News » Consumer Insight, Marketing

Digital natives cannot be defined by age, a new survey by Kantar Media’s TGI Clickstream proves

The statement that the age group of 15-24 years old are “digital natives” has been questioned by the recent in-depth consumer study by the UK Kantar Media’s research division TGI Clickstream. Anne Benois, Director of Insights and Integration, proves that age cannot be regarded a crucial factor of digital behaviour, but a mix of cultural and economic experience is what defines our digital “fluency.”

Who are “Digital Natives”

This term was first coined in 2001 and is often referred to a generation exposed to digital technology from early age. More specifically, marketers describe digital natives as those who:

  • don’t read but scan
  • don’t write but text or tweet
  • use less text, more pictures and graphics
  • prefer entertainment to hard work
  • are not “cool” but “fresh”

Digital Natives vs group with “high Social DNA”
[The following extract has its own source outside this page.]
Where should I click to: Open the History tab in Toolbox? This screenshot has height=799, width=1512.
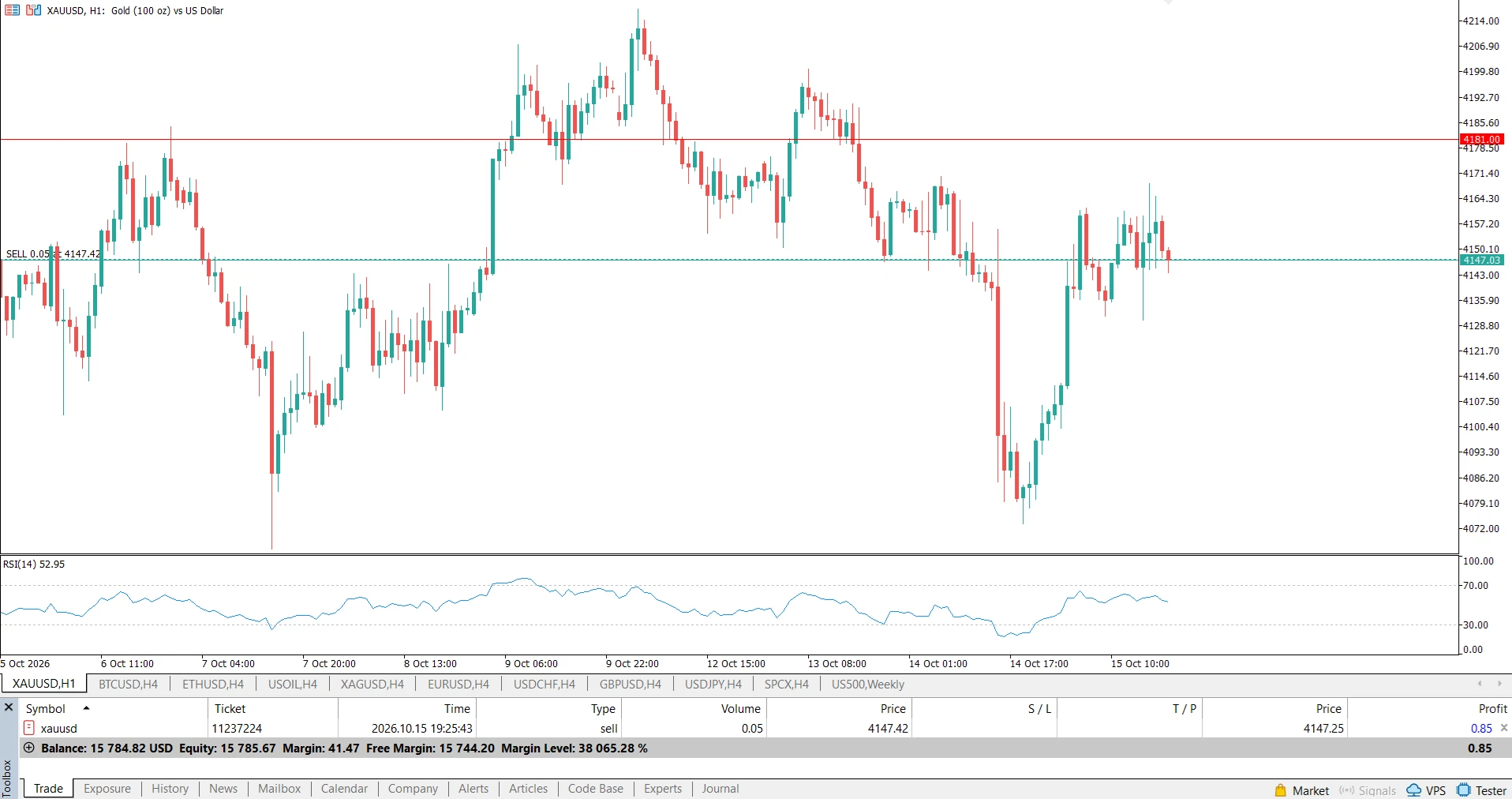coord(170,788)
The results of the research show that UK adults of 35-44 years old participate in different digital activities online and offline no less than those of age 15-24. While both groups report that 30% of them have ever paid for an app to download, the older group are 65% more frequent buyers of products and services online (on average) than the younger one. Subsequently, age can not be regarded as a defining factor of digital behaviour. Instead, the mix of economic and cultural knowledge and experience can better predict if a person is “native” in digital. That’s why the TGI Clickstream analysts unite adults of 35-64 years old in one group called “Social DNA”—these people possess sufficient knowledge and experience about digital that compensates millenials’ “early exposure” to digital technology.
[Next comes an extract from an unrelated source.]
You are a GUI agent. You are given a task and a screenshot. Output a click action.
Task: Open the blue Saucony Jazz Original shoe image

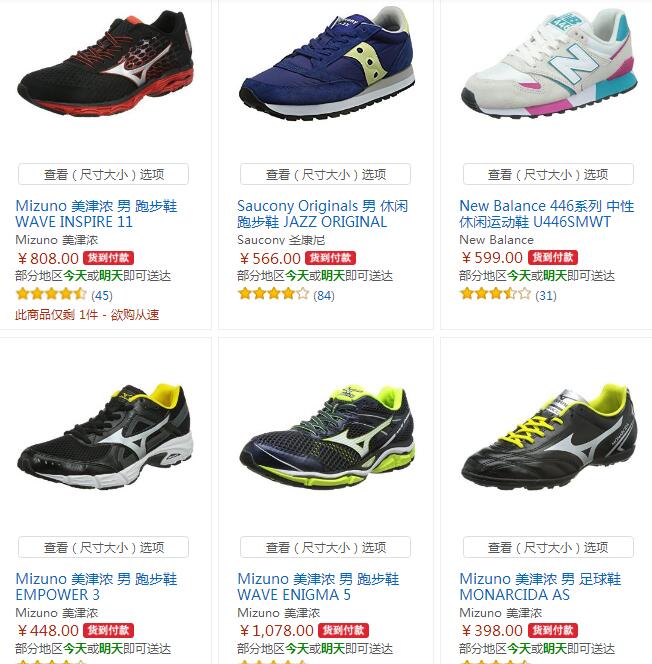326,63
Anne Benoist, Director, TGI Insights and Integration, Kantar Media, comments: “It is crucial that marketers recognise that the truly valuable digital consumers are not simply young adults, or they are likely to see little return on their targeting efforts. To truly identify and leverage those consumers who are most engaged with digital and particularly lucrative in a digital environment, it is necessary to get away from notions of age and instead consider the key drivers dictating how consumers make decisions.”